The major assignment on the performativity of business schools that the project once known as The Provoked Economy had left pending is now concluded. In “Twilight in the Leadership Playground: Subrealism and the Training of the Business Self”, an investigation carried out with Javier Lezaun, the elements of infantilism and decisionism present in the ethos of elevation found in experiential methods of leadership training are examined, and linked to the moral and political limits of Surrealism. “Grappling with the Performative Condition” is a short essay in which the moral tensions of the ideology of business performance are further explored. The anthropological nature of such tensions are studies with reference to an ethnography of the case method in “The Live Act of Business and the Culture of Realization”, an article that explicitly targets the performative ideals of reality that are implied in the repertoire of case-based pedagogy in business training.
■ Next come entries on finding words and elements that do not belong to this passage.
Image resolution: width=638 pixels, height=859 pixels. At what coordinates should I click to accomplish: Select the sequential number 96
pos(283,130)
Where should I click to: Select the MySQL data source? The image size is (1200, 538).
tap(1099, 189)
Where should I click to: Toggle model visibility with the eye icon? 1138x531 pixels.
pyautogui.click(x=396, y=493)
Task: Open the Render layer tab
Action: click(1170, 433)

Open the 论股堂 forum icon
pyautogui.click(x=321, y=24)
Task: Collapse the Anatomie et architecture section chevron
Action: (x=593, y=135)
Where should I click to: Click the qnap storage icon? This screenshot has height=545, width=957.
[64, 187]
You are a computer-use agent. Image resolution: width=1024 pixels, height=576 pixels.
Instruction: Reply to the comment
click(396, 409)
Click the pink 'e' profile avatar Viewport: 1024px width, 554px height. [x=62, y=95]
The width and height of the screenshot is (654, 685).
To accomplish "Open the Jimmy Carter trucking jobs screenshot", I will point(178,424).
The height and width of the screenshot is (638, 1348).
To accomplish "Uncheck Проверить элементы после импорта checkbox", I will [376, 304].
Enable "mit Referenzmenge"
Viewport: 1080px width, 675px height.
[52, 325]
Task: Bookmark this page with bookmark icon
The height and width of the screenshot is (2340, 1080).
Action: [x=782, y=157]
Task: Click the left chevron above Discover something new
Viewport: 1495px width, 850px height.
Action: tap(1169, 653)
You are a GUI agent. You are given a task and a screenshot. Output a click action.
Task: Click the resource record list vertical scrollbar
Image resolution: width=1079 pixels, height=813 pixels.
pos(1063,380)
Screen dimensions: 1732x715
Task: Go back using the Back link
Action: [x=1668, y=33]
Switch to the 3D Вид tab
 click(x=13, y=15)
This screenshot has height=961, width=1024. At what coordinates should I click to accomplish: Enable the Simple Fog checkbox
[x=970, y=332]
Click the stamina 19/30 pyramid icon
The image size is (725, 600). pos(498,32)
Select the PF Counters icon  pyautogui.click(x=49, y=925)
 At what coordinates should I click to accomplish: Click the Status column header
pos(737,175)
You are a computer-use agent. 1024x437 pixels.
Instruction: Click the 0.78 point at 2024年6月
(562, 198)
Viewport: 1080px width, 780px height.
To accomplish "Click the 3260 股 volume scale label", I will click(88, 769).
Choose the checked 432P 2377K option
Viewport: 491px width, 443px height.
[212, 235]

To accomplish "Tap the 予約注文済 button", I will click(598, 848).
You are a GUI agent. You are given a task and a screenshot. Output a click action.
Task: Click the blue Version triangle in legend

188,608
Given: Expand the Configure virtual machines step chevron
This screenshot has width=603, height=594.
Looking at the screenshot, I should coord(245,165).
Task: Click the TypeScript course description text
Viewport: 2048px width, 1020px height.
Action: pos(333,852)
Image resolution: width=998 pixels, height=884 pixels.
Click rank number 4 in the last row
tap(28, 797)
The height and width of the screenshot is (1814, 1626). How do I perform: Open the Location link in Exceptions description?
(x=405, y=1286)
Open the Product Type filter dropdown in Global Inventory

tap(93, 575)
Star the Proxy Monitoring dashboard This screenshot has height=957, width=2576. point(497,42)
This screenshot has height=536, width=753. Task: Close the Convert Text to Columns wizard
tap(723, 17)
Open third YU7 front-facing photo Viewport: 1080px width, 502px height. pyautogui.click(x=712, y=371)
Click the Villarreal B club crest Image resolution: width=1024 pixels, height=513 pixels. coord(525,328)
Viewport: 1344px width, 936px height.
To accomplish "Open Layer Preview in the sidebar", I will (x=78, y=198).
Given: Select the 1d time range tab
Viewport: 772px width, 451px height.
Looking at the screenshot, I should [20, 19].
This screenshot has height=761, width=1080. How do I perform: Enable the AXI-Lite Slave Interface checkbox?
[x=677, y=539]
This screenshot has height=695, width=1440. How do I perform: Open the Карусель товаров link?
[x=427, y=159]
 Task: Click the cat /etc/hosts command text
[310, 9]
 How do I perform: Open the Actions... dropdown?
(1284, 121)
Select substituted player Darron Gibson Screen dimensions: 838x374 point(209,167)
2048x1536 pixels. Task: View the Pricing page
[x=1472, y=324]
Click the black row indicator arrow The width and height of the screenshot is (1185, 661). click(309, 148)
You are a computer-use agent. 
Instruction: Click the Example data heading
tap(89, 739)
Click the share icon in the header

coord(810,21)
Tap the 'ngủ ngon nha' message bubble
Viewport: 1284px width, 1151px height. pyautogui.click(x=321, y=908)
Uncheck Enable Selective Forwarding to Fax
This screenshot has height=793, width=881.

In “Business Schools, the Anxiety of Finance, and the Order of the ‘Middle-Tier”, an ethnographic study carried out with Horacio Ortiz,  financial imagination is signaled a the prime vehicle for the establishment of the order of business schools. And, finally, in “Setting the Habit of Capitalization: The Pedagogy of Earning Power at the Harvard Business School, 1920-1940”, a historical perspective is given on the origins of experiential financial pedagogy in business schools. Together, these studies provide the key (or at least one key) to the disturbing reality of business school reality.